Ebenso eindimensional seine Einlassung zum künstlerischen Austausch zwischen Russland und Europa, sei es anlässlich der Sperrung des russischen Biennale-Pavillons, oder der Tatsache, dass russische Künstler:innen kaum mehr eingeladen werden, während es Privatpersonen in Russland noch immer gelingt, hohe Kunst in ihre Ausstellungen zu bekommen – hier wird nicht nach Hintergründen gefragt. Weder, welche Personen mit welchen (finanziellen) Mitteln und politischen Privilegien solche Ausstellungen realisieren können, noch welche russischen Künstler:innen mit Putins Staat im Hintergrund überhaupt die Möglichkeit hätten, sich in Europa frei künstlerisch zu betätigten.
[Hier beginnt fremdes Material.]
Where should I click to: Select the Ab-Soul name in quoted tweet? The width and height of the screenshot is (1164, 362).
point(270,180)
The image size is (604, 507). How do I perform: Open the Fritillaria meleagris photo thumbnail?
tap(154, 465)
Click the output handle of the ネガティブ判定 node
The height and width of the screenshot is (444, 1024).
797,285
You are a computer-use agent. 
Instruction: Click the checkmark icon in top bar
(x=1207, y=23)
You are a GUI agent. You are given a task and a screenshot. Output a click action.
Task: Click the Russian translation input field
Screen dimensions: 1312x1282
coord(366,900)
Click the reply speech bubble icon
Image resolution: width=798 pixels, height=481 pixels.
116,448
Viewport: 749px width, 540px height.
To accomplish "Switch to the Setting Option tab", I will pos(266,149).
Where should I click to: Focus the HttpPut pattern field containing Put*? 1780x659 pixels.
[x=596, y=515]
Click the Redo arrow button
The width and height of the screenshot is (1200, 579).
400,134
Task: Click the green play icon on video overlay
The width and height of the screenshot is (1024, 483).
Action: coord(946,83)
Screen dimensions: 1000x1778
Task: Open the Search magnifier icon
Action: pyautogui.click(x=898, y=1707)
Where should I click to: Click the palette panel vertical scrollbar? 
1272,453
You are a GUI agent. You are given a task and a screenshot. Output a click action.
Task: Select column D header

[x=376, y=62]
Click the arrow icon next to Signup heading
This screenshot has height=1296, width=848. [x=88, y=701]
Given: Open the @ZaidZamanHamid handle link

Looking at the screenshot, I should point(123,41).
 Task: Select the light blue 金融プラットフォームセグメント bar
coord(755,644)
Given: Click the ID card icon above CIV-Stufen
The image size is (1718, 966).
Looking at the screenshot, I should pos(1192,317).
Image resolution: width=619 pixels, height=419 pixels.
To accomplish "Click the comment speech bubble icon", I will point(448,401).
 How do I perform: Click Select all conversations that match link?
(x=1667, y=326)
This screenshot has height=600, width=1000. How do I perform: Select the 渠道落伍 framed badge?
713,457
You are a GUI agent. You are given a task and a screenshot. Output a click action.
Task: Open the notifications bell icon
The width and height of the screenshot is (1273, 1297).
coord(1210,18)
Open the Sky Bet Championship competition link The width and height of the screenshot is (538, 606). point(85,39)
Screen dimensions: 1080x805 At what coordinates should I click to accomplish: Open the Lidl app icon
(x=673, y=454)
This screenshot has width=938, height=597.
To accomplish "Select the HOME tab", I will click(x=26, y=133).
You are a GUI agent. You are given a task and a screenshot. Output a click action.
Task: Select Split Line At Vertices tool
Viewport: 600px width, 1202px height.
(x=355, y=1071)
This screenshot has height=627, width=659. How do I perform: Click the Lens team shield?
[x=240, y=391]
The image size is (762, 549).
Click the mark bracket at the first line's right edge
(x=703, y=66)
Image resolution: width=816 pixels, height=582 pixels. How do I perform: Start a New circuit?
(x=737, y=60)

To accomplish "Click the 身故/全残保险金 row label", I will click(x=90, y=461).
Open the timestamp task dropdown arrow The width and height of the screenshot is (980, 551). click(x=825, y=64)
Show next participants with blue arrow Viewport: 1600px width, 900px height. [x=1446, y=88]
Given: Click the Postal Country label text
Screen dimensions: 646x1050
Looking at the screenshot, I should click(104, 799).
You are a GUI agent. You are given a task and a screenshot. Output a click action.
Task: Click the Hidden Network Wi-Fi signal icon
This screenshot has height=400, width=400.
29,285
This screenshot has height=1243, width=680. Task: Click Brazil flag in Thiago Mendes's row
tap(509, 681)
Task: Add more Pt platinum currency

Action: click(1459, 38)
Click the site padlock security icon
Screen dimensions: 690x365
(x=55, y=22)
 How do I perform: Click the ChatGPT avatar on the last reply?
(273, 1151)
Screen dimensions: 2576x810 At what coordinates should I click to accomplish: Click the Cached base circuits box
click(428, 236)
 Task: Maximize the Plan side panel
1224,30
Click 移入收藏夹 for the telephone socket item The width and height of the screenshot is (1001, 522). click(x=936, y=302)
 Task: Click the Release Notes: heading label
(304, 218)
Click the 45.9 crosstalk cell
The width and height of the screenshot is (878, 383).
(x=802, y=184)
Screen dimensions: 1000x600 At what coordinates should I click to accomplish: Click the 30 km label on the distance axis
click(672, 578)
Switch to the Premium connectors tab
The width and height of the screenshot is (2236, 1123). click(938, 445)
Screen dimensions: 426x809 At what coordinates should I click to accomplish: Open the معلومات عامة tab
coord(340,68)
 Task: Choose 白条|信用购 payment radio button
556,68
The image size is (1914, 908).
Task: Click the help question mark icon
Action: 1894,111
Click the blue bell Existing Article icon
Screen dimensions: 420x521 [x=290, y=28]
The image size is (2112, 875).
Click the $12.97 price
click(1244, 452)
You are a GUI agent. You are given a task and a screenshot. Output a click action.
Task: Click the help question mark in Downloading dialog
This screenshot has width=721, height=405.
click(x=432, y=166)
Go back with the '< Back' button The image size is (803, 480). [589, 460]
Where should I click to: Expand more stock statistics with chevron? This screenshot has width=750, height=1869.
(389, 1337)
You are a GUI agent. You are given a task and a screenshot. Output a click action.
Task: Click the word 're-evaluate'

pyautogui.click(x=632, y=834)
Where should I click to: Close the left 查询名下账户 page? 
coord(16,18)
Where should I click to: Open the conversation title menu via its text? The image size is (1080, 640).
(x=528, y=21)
In dieser Gesprächsrunde wurde vollständig ausgelassen, dass sich jede:r Künstler:in oder auch – ein anderes angeführtes Beispiel – jede:r Wissenschaftler:in stets innerhalb ihres Regimes bewegen, also konform oder dagegen, und eben nicht „frei“ sind, wie Luca Beatrice behauptete. Frei wären sie nur, wenn Kunst und Kultur sich – im rechten Sinne? – ganz auf die «Schönheit» konzentrieren würde, und nicht zugleich an den unteren Fäden des Teppichs webte.


Verwurzelt in der Zukunft – wie bei Giorgio Bassani?


Wie kontextverloren die eher regierungskonforme Seite der Kulturschaffenden argumentiert, zeigt auch das Geleitwort des Gastland-Kommissars Mauro Mazza in der Druckauslage der Associazione Italiana Editori, die auf der Messe verteilt wurden. Mazza erläutert dort das Motto „Verwurzelt in der Zukunft“ (radici nel futuro) und verwendet gleich zu Beginn ein Zitat aus den „Gärten der Finzi-Contini“ von Giorgio Bassani: „Das war unser Laster: vorwärts zu gehen mit stets rückwärtsgewandtem Kopf“. Mazza macht aus diesem „Laster“ eine italienische Eigenschaft und Stärke, interpretiert als Orientierung an der Vergangenheit, während man – erfolgreich – in die Zukunft schreitet. Unpassender hätte das Zitat nicht gewählt werden können. Giorgio Bassani legt es in seinem Roman der jungen Micòl in den Mund, Tochter einer jüdischen Familie, die in den 1930er Jahren Tag für Tag erleben muss, wie ihr und ihren Freunden die Zukunft genommen wird: kein Schulbesuch, kein Studienabschluss, kein Sporttunier und keine
Arbeit. Sie blicken zurück auf die Vergangenheit, weil sie das einzige ist, was ihnen bleibt. Eine Zukunft haben die Protagonist:innen in Bassanis Roman nicht, für sie bleibt – wie auch im echten Leben für seine Familie und seine Bekannten – nur der Tod.